Doctor of Education (EdD)


Instructional Design, Development and Evaluation


P. Doughty


Nursing, Health care, Adult education, Continuing education, Back injuries, Prevention programs

Subject Categories



Nursing personnel, including both registered professional nurses and ancillary personnel (licensed practical nurses, aides, and attendants), has been identified as an occupational grouping at high risk to incur work-related back injuries. Back injury prevention programs for nursing personnel often include training in safe lifting procedures and proper body mechanics. However, there is little evidence to demonstrate program effectiveness to support rationale for current practice.

The major purpose of this study was to assess the cost-effectiveness of an instructional program addressing the problem of work-related back injuries among nursing personnel. The study was conducted as an ex-post facto evaluation of an instructional program piloted at a teaching hospital in central New York State. Seven nursing units, including 201 nursing personnel, were eligible for participation in the study. Effectiveness was measured using four criteria: (a) efficiency, (b) worth, (c) reduction in prevalence of back complaint and (d) changes in behavior.

The results of the evaluation include the following. The projected 5-year life cycle cost of the instruction is approximately 15% of the predicted injury costs for the same population. Program worth to the participant audience and supervisory staff was established. No significant changes in prevalence rates (point or two-week) were observed. Behavioral change was observed by supervisors and self-reported by participants. Two trends have been revealed. Nursing personnel perceive the occupational problem of back injury related to organizational factors rather than skills deficit. Increased injury reporting following program activities indicates a potential intermediate negative impact.
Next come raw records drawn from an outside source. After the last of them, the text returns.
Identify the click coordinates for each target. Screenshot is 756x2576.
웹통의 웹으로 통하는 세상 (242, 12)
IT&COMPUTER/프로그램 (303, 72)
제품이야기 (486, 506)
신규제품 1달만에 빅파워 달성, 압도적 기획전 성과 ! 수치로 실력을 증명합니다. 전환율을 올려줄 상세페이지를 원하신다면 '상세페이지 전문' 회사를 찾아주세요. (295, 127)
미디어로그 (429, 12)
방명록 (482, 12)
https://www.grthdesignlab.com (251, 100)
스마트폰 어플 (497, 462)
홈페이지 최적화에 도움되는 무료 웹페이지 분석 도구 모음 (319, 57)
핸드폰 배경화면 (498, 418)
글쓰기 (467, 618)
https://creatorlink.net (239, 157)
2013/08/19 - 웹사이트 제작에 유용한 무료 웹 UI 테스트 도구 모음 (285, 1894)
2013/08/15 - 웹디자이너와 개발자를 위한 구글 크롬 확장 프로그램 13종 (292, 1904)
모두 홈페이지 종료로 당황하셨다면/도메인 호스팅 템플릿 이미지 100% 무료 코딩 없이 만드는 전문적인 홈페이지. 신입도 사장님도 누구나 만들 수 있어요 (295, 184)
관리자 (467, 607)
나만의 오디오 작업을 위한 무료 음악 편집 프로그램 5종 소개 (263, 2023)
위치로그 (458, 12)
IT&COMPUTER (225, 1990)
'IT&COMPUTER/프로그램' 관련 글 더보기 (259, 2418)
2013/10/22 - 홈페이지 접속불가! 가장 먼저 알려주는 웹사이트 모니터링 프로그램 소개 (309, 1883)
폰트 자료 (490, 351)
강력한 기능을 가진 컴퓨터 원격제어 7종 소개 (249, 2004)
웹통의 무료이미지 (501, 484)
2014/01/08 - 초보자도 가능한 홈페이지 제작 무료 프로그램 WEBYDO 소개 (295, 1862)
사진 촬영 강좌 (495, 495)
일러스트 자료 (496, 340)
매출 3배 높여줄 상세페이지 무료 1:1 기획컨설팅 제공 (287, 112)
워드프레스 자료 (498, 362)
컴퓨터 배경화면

In summary, the cost-effectiveness evaluation found the instructional program to be of high quality and well-received by the participant audience and supervisory staff. However, there was no strong evidence to suggest that this pilot instructional program reduced either the short-term or intermediate burden of illness attributed to occupational back injury among nursing personnel. Recommendations for improving instructional effectiveness include identification of the occupational hazard of back injuries among nursing personnel as a safety issue where ownership of the problems lies with both the institution and the individual. The institution can support back injury prevention instruction with policy including provision and maintenance of equipment, adequate staffing, and explicit procedures on lifting techniques to ensure a safe work environment. The individual has the responsibility to maintain recommended or required procedures. Further research is required to identify superior lifting techniques and to assess long-term impact of the instruction and the supportive role of instructional training in conjunction with other interventions.